45. In the given case before this court when the property was purchased in the name of this plaintiff/appellant in the year 1979 there was no cloud in the marital relationship between the parties. I have already said that evidence is galore that the entire consideration money came from either the defendant personally or from his private limited companies. It is immaterial whether the defendant violated the provisions of the companies act or whether such money was reimbursed to the company. It is true that after purchasing the property the parties shifted to the suit flat and the defendant is still residing there. The marriage between the parties was dissolved on 26.09.1984 that is roughly after six years of the execution of those deeds and the suit was filed on 2nd of July, 1987 that is after a gap of 2 year 9 months of the divorce. Thus, when a fat amount (as per money value of 1978-79) was given to the wife for the purchase of the suit flat this court is satisfied that the husband had good faith on his wife and that the relationship at that point of time was 'fiduciary' one. The plaintiff/appellant was like a 'trustee' vis-a-vis her husband, if he is treated as 'trust'. The cumulative effect of the circumstances noted above, when seen in the light of the substantial amount paid by the defendant/husband that puts the plaintiff/appellant in 'fiduciary capacity' vis-a-vis her husband. Such being the case the transaction is completely saved from the mischief of Section 4 of the Act by reason of the same falling under Sub-Section 3(b) of Section 4. Thus, I reiterate that the plea of banami as raised by the respondent/defendant was not, therefore, barred by the said Act of 1988.
46. It is true that in the written statement the claim was not made by the defendant that the wife was in a fiduciary relationship with her husband and on that score the learned Advocate on behalf of the appellant submitted that this ground cannot be taken up by this court. I am sorry to say that this being one legal question it is immaterial whether it was urged in the pleading. Thus, the argument of Mr. Chatterjee on this point is not convincing to this court and answered in the negative.
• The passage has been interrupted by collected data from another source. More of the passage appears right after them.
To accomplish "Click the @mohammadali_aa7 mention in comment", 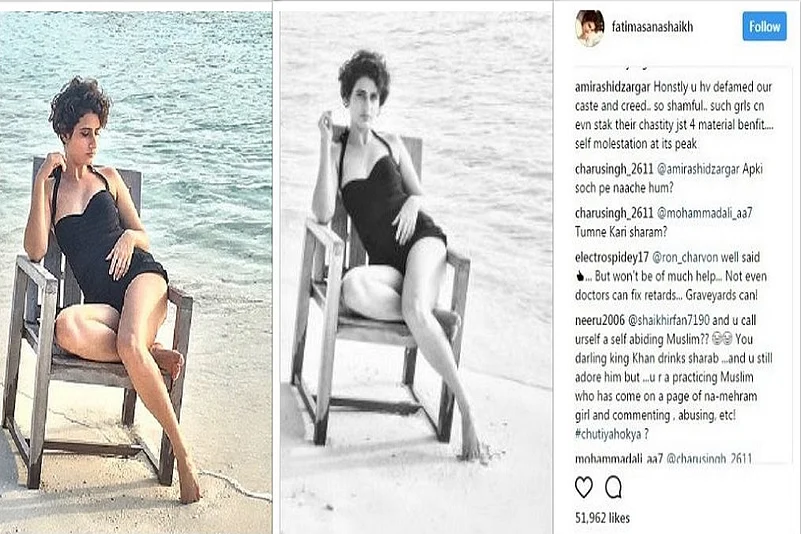I will click(x=704, y=213).
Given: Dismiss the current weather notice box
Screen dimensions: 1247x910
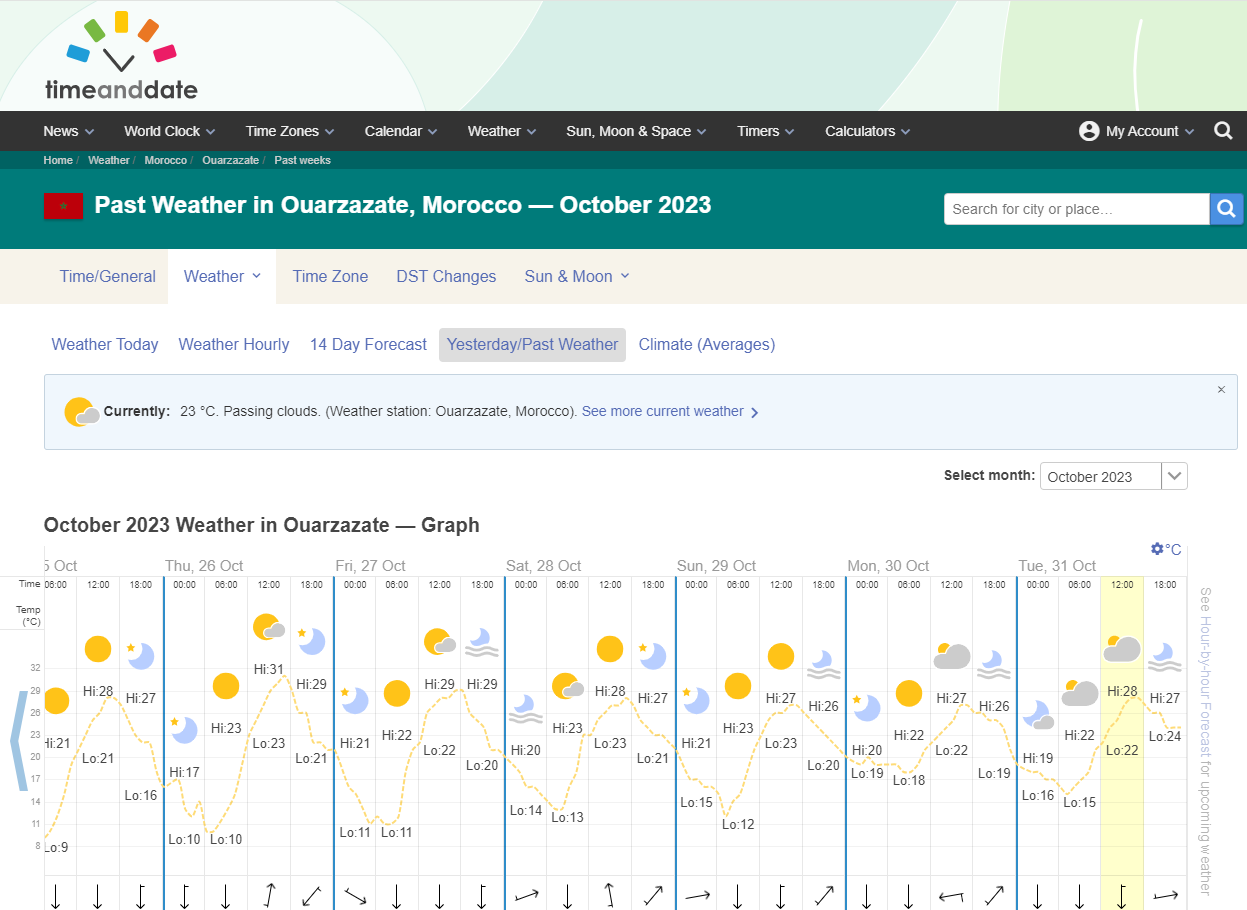Looking at the screenshot, I should pos(1221,390).
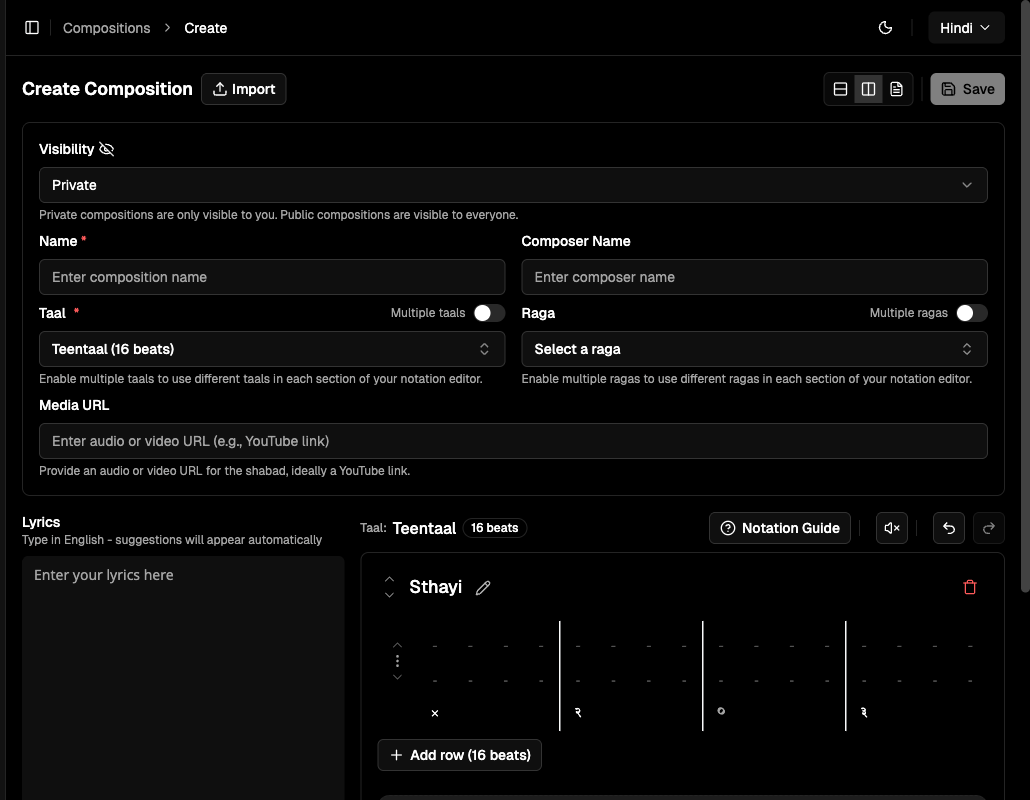Viewport: 1030px width, 800px height.
Task: Enable the Multiple taals switch
Action: coord(489,312)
47. Thus, both the substantial question of law as framed is answered accordingly. Thus, in view of the discussions so long made, this court is satisfied that there is no merit in second appeal and the second appeal is dismissed accordingly.
48. There will be no order as to costs.
49. Thus, the impugned judgments and decrees passed by the learned trial court and first appellate court are hereby confirmed.
50. The department is directed to communicate this judgment to the first appellate court along with the lower court records for necessary action on its part.
51. Urgent Photostat copy of this judgment be given on application made by the parties observing rules.
Later:
52. After the judgment is read over and delivered Mr. Siddhartha Banerjee, learned Advocate representing the appellant prays that an order be passed for a limited period so that the defendant/respondent may not alienate the suit property or put any encumbrance on the suit property.


53. Heard Mr. Suthirtha Das, learned Advocate appearing on behalf of he respondent the prayer of Mr. Banerjee is reasonable one this court hereby restrained the defendant/respondent from alienating the suit property or putting any encumbrance thereon for a period of one month from this day.